Las personas que vienen a mediación quieren solucionar el problema manteniendo su protagonismo, entienden que es su vida!!! Lo que buscan es ayuda para salir del embrollo donde están atascados. Por una parte quieren aprender a gestionar el conflicto de otra forma, que además les ayude a prevenir futuros problemas. Además, evitan hacer más grande el problema entrando en los tribunales. Prefieren no poner en manos de una tercera persona las decisiones que les va a afectar a su propia vida, al mismo tiempo que les va a hacer gastar mas tiempo, dinero y energía.

Aun así, antes de pedir ayuda hay 3 cosas que puedes hacer para evitar gestionar mal un conflicto y así prevenir el problema.

1. Ocultar o negar el problema

Hemos crecido con frases tipo: “Déjalo pasar”, “No merece la pena hablar de eso”, “Lo pasado, pasado está”, “Olvídalo”, “Si se enfada no se lo digas y ya está” …

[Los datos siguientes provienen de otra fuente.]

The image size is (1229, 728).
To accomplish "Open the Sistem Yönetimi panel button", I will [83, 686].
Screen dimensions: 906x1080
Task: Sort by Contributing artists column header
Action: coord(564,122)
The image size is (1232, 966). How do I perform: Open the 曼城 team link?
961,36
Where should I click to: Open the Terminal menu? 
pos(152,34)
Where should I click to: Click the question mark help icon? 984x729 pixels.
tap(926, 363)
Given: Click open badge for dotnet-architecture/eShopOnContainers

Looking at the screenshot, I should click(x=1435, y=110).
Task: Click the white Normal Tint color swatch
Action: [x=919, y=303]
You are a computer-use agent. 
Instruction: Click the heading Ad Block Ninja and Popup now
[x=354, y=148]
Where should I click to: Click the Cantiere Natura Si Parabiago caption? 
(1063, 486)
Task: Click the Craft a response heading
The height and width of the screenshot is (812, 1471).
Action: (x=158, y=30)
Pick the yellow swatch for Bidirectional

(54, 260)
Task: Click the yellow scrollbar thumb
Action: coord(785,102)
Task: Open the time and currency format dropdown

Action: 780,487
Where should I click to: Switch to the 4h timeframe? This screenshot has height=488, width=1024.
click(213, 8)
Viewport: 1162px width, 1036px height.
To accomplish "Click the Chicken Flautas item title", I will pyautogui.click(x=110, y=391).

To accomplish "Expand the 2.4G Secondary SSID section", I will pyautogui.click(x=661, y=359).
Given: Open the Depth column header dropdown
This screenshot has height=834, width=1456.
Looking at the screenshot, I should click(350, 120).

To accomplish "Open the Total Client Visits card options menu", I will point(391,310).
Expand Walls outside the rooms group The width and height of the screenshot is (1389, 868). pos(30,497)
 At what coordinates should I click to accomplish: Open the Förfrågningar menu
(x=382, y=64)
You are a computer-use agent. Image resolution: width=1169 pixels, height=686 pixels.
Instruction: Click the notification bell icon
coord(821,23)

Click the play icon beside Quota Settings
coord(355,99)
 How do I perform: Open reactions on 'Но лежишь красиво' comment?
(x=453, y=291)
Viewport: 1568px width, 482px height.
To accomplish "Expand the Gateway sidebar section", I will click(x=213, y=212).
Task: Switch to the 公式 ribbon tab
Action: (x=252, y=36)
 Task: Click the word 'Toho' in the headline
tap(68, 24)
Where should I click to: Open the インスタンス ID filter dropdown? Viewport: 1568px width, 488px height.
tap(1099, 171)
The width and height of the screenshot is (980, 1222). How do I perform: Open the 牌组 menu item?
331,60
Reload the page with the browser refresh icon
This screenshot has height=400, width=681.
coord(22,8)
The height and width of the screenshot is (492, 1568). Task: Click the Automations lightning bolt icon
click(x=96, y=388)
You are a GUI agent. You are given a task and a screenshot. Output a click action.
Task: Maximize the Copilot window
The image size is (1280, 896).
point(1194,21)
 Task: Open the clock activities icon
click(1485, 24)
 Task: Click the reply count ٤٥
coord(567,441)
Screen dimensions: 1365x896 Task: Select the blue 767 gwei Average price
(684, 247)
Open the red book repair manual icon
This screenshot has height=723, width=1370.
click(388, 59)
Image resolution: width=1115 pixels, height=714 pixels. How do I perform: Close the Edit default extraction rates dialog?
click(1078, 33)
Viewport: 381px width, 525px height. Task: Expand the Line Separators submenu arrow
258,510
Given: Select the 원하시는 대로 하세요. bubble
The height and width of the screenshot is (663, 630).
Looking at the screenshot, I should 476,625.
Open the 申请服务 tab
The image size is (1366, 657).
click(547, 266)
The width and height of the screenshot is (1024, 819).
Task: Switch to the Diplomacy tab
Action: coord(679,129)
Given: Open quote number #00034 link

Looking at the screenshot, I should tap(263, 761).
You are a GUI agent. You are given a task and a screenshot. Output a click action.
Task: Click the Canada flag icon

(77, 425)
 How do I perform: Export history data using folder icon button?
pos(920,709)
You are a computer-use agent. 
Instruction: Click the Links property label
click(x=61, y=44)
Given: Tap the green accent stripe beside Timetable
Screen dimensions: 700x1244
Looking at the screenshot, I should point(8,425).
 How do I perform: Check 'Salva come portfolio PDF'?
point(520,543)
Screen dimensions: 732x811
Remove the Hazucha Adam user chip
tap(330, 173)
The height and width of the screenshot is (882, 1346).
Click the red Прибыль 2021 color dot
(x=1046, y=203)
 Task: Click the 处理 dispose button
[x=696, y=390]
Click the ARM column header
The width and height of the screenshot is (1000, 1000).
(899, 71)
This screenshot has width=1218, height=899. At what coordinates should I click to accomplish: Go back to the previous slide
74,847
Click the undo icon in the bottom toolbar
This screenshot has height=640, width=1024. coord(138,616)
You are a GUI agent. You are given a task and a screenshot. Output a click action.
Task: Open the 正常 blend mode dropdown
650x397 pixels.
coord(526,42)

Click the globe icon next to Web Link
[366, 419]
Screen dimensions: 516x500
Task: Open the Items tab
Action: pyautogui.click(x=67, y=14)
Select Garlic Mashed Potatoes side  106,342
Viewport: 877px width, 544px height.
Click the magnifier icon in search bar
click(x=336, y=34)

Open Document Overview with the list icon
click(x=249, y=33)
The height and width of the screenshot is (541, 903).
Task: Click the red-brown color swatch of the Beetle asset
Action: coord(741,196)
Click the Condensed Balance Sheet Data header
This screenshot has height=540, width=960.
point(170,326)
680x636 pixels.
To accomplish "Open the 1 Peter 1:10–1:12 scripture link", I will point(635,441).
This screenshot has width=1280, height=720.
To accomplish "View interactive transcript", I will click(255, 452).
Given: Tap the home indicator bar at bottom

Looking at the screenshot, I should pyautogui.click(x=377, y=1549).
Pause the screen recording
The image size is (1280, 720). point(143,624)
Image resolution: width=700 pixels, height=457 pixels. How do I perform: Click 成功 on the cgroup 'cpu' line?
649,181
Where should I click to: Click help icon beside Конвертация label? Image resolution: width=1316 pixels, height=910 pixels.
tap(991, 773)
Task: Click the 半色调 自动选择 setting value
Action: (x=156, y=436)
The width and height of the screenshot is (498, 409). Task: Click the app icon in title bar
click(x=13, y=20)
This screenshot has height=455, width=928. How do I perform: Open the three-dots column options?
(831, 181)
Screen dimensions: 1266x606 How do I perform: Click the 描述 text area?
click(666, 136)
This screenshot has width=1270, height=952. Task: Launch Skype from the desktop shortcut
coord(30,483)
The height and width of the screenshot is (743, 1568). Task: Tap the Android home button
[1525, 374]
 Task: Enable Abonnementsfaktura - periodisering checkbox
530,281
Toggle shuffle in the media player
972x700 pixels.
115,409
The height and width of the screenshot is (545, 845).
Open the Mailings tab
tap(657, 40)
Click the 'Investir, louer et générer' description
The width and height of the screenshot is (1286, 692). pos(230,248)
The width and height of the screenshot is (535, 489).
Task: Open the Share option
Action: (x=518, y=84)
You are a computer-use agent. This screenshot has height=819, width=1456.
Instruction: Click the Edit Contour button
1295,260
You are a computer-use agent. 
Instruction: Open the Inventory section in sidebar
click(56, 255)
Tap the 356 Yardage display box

Son consejos que te invitan a mirar hacia otra parte. Hacen que el problema se convierta en un problemón muy difícil de gestionar. El conflicto crecerá hasta que sea lo suficientemente visible para que le prestes atención. Cuanto más esperes, mayor atención tendrás que prestarle y mayor cantidad de energía habrás perdido por el camino.

Cualquier tipo de crecimiento, ya sea físico, psíquico o social, viene acompañado de algún tipo de conflicto. Acuérdate del gusano de seda, cuando se queda bloqueado en el capullo y necesita hacer un gran esfuerzo para romperlo y seguir su vida de otra forma, aunque siempre manteniendo su libertad.

2. Confundir simpatía con empatía.

Este error lo solemos cometer cuando intentamos ayudar a alguien cercano, alguien a quien estimamos. Esa persona a la que te une un vínculo emocional, tan fuerte, que a veces sientes en primera persona todo lo que ella está sufriendo. Vamos, que ves a tu amigo o amiga en las arenas movedizas y te lanzas a ayudarle, ¡¡¡pero ojo!!! que esas ganas de ayudar han hecho que dejes la cuerda en el suelo firme y ahora sois dos personas las que estáis metidas hasta las cejas. Esto se llama simpatía.

Ser consciente de tus emociones es el primer paso para gestionar bien un conflicto

También habrás oído hablar de la empatía, esto es lo que tu amigo o amiga necesita. Consiste en entender lo que está experimentando otra persona, de una forma objetiva, sin que te secuestren sus emociones. Para ello es necesario que le escuches para comprender, no para juzgar, aconsejar o dar aprobación incondicional a lo que estas escuchando.

Dentro de la formación de la persona mediadora entra también en juego el entrenamiento de las emociones. Cuando te están compartiendo un problema, es imprescindible ser consciente de las propias emociones. Es el primer paso para hacer una buena gestión del conflicto. Te aseguras que tus emociones no se van a sumar al conflicto, vamos que no vas a echar más leña al fuego. Se trata de ayudar objetivamente. Es lo que la mediación defiende como NEUTRALIDAD.

3. Ser Parcial.

Este error viene muchas veces de la mano del anterior. En mediación, además del principio de confidencialidad, los principios más importantes son la neutralidad e imparcialidad. La neutralidad, como se ha explicado en el punto anterior, es algo que la persona mediadora profesional ha de entrenarse, para que sus valores, sentimientos y prejuicios no perjudiquen el ambiente de igualdad, respeto, seguridad y confianza de la mesa de mediación. Al fin y al cabo es una persona terrenal, no tiene ningún superpoder. Lo que si tienen las personas mediadoras son muchas ganas y motivación para seguir aprendiendo.

Ser imparcial significa no tomar partido por ninguna parte. Esto va a ayudar a que cada parte abra su punto de mira, amplíe la información y esto le haga aumentar las opciones para solventar la situación. Esto es no es tarea fácil, ya lo sé, sobre todo cuando es nuestra amiga, o amigo, del alma a quien queremos ayudar. En estas situaciones nos sumergimos en la subjetividad y ayudamos a hacer más ancho el árbol que no nos deja ver un bosque lleno de opciones.

Para gestionar bien un conflicto hay que pintar el escenario cuanto más detallado mejor. Y no olvides que para dar color a este escenario es necesario saber el punto de vista de la otra parte.

Estos tres errores hacen que se gestione mal el conflicto. Evítalos y conseguirás dejar de alimentar el conflicto haciendo más grande el problema. A cambio mejorarás tu bienestar y el de los que te rodean.